[Stored records]
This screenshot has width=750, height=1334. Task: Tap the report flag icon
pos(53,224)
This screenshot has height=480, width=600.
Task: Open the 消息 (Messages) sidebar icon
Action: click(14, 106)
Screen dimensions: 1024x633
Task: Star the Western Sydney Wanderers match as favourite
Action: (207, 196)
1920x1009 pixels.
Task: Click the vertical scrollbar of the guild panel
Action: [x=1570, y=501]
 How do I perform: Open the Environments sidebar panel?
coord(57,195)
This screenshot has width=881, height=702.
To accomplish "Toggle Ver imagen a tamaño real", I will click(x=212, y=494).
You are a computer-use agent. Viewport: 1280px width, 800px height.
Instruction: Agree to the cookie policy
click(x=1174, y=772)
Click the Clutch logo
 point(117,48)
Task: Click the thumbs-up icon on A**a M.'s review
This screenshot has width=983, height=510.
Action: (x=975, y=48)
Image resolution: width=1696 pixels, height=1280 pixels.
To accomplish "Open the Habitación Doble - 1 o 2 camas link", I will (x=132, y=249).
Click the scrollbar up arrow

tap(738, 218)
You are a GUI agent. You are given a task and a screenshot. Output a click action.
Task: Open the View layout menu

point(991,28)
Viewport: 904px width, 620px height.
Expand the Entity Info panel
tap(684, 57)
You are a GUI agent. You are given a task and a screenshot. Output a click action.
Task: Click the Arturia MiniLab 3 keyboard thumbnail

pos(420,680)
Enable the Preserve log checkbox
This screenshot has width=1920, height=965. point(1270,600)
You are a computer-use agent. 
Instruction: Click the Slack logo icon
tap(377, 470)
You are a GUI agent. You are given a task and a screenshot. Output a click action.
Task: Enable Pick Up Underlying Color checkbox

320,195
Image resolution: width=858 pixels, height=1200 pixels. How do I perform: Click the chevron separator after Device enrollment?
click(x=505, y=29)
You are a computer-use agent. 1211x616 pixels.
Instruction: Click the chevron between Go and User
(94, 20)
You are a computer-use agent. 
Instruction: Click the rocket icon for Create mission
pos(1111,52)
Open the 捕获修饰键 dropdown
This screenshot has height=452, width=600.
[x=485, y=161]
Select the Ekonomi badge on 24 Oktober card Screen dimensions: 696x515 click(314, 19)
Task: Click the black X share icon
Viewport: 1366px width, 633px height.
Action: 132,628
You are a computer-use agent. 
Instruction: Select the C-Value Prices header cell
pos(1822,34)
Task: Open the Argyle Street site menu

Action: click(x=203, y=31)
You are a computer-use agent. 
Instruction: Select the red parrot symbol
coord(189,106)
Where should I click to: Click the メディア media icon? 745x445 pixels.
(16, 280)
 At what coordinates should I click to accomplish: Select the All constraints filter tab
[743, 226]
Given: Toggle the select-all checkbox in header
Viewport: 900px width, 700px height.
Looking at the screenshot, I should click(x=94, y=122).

EXERCISE
When answering, write out each of the lines above exactly as given.

SOLUTION TO THE PROBLEM
This screenshot has width=750, height=1334. Task: Tap the report flag icon
pos(53,224)
This screenshot has height=480, width=600.
Task: Open the 消息 (Messages) sidebar icon
Action: click(14, 106)
Screen dimensions: 1024x633
Task: Star the Western Sydney Wanderers match as favourite
Action: (207, 196)
1920x1009 pixels.
Task: Click the vertical scrollbar of the guild panel
Action: [x=1570, y=501]
 How do I perform: Open the Environments sidebar panel?
coord(57,195)
This screenshot has width=881, height=702.
To accomplish "Toggle Ver imagen a tamaño real", I will click(x=212, y=494).
You are a computer-use agent. Viewport: 1280px width, 800px height.
Instruction: Agree to the cookie policy
click(x=1174, y=772)
Click the Clutch logo
 point(117,48)
Task: Click the thumbs-up icon on A**a M.'s review
This screenshot has width=983, height=510.
Action: (x=975, y=48)
Image resolution: width=1696 pixels, height=1280 pixels.
To accomplish "Open the Habitación Doble - 1 o 2 camas link", I will (x=132, y=249).
Click the scrollbar up arrow

tap(738, 218)
You are a GUI agent. You are given a task and a screenshot. Output a click action.
Task: Open the View layout menu

point(991,28)
Viewport: 904px width, 620px height.
Expand the Entity Info panel
tap(684, 57)
You are a GUI agent. You are given a task and a screenshot. Output a click action.
Task: Click the Arturia MiniLab 3 keyboard thumbnail

pos(420,680)
Enable the Preserve log checkbox
This screenshot has width=1920, height=965. point(1270,600)
You are a computer-use agent. 
Instruction: Click the Slack logo icon
tap(377, 470)
You are a GUI agent. You are given a task and a screenshot. Output a click action.
Task: Enable Pick Up Underlying Color checkbox

320,195
Image resolution: width=858 pixels, height=1200 pixels. How do I perform: Click the chevron separator after Device enrollment?
click(x=505, y=29)
You are a computer-use agent. 1211x616 pixels.
Instruction: Click the chevron between Go and User
(94, 20)
You are a computer-use agent. 
Instruction: Click the rocket icon for Create mission
pos(1111,52)
Open the 捕获修饰键 dropdown
This screenshot has height=452, width=600.
[x=485, y=161]
Select the Ekonomi badge on 24 Oktober card Screen dimensions: 696x515 click(314, 19)
Task: Click the black X share icon
Viewport: 1366px width, 633px height.
Action: 132,628
You are a computer-use agent. 
Instruction: Select the C-Value Prices header cell
pos(1822,34)
Task: Open the Argyle Street site menu

Action: click(x=203, y=31)
You are a computer-use agent. 
Instruction: Select the red parrot symbol
coord(189,106)
Where should I click to: Click the メディア media icon? 745x445 pixels.
(16, 280)
 At what coordinates should I click to accomplish: Select the All constraints filter tab
[743, 226]
Given: Toggle the select-all checkbox in header
Viewport: 900px width, 700px height.
Looking at the screenshot, I should click(x=94, y=122).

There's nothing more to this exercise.